Thursday, March 8, 2007

sha_media_interface

In an age of information design and user interface design, it is interesting to turn back to an article like Licklider's Man-Computer Symbiosis, where the meeting point between men and machines is approached cautiously, almost self-consciously. Small points like "the purposes of this paper are to present the concept and, hopefully, to foster..." or "that assumption may require justification" reinforce the hesitant tone taken by Licklider presenting this article to his peers.

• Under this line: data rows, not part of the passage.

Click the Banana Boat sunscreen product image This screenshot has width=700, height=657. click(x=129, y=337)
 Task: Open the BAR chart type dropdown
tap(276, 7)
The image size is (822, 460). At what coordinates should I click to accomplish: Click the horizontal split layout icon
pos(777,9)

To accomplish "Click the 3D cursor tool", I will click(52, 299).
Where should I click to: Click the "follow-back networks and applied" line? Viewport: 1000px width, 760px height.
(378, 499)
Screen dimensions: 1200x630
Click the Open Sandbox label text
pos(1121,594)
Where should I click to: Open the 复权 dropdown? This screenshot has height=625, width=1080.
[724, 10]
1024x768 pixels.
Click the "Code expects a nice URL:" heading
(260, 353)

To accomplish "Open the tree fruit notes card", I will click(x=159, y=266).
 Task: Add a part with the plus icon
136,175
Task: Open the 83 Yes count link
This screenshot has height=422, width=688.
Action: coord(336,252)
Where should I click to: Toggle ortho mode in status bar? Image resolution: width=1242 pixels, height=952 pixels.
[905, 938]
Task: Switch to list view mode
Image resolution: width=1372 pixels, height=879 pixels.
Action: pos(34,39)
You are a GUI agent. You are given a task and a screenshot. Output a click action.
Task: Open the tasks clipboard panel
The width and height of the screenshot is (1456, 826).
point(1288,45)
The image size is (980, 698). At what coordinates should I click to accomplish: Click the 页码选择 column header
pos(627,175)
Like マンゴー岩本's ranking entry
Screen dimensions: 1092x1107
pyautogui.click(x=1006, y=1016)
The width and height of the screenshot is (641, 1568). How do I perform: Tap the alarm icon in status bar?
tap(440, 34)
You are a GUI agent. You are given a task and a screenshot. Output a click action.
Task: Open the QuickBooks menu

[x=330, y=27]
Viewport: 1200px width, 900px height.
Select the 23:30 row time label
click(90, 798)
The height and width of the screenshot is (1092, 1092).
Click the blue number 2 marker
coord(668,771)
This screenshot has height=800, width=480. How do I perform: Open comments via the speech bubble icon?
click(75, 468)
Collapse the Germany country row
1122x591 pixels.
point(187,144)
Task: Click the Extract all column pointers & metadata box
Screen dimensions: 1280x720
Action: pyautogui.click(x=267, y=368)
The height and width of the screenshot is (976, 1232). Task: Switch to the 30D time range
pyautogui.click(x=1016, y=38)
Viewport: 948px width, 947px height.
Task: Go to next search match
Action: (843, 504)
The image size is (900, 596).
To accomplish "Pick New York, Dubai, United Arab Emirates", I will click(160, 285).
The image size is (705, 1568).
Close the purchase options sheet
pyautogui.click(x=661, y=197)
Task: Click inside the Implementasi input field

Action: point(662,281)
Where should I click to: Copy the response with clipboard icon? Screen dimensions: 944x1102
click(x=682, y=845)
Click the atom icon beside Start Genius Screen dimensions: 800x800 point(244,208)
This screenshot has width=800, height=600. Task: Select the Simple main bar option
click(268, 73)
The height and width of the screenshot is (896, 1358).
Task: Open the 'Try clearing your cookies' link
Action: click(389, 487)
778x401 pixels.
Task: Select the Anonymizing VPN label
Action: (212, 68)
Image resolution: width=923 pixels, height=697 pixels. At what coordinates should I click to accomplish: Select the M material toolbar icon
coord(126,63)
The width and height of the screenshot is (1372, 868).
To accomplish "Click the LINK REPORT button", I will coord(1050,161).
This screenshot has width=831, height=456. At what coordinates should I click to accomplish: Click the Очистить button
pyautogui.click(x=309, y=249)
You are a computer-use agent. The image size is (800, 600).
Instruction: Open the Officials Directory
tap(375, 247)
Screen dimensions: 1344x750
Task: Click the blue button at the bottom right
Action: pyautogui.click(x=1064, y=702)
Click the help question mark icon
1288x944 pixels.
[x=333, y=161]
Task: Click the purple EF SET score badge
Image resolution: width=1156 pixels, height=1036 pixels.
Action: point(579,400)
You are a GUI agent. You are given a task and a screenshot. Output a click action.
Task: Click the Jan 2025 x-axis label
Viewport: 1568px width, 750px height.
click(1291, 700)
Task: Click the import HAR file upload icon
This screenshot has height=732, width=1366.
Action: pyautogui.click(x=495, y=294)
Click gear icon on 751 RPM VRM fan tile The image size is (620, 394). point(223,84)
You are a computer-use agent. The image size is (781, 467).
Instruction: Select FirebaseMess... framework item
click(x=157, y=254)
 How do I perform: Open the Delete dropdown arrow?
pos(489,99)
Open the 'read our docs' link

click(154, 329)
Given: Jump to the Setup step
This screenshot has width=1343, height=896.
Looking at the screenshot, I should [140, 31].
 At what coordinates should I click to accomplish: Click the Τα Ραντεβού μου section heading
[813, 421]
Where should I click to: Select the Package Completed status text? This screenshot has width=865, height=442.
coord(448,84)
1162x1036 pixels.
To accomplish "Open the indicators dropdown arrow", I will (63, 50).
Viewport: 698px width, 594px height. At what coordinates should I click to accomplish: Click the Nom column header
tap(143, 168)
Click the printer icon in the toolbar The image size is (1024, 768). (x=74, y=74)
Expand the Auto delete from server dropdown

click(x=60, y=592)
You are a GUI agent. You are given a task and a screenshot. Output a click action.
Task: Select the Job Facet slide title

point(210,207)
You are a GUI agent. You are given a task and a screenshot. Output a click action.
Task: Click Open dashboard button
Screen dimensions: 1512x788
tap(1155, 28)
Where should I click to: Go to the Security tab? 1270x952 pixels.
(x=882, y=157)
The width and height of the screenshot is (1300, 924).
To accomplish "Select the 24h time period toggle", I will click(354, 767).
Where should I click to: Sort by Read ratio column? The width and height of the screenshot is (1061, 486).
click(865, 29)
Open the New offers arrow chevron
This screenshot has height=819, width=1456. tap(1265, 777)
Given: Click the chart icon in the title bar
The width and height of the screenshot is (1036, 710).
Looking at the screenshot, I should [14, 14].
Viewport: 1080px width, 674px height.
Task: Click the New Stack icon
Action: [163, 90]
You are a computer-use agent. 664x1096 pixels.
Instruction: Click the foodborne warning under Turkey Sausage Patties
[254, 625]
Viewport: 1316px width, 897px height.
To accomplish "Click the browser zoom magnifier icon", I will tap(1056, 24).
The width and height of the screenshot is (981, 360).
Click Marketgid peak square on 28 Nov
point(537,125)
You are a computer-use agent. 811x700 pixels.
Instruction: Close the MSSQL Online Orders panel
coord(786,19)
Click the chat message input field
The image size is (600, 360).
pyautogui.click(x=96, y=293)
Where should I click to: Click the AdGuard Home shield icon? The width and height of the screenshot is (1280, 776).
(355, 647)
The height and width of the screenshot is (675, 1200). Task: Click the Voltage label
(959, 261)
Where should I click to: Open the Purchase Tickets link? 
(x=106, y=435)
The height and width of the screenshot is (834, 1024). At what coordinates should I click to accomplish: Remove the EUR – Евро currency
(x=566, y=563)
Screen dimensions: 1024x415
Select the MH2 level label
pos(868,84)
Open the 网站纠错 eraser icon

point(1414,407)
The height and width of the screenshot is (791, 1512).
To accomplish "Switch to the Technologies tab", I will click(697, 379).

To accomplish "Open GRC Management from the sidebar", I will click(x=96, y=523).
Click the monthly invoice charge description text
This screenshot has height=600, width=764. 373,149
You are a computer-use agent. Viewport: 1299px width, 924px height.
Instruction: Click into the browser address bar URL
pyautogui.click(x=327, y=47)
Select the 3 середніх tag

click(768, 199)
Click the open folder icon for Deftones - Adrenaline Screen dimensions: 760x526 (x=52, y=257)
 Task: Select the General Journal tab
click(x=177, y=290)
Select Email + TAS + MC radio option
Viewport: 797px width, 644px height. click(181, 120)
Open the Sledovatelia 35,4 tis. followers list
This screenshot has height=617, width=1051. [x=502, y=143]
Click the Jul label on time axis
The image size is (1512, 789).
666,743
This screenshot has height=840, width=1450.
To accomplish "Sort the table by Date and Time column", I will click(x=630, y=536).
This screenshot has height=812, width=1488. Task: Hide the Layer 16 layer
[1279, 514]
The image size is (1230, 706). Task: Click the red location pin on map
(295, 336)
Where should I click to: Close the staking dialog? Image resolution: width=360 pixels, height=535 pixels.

What he is proposing is fascinating, that through each sides' strengths and weaknesses the man-computer relationship can become finely tuned and optimized. In some ways it reminds me of the CAD vs BIM tools, where the program's responsibility is to keep consistent and update information which enables the user to focus more on the changes needed to be made.

In Mcluhan's article, Mcluhan shows how the interface of a mechanism changes the perception of the action (bomb vs petrol, tusk vs spear). This reminds me of a recent post by iA, on the idea of interface as brand. In it, iA writes about how the iPod's (and potentially the iPhone's) success is based around the interface/brand, and how competitors have failed because all they have done so far is to mimic the interface. "Copies can’t “kill” the original if the original is that protoypical." This contemporary view of interface as a realm of advertising or branding shows how entwined the man-computer symbiosis has really become. It reminds me of Alan Kay's comment that people who are really serious about software should make their own hardware -- the idea that interface and interaction can actually drive the machine, much like Schiavo's description of the discovery of the eye as a mechanism for sight and then the subsequent process of replicating and rediscovering the machine as a mechanism for "viewing pleasure."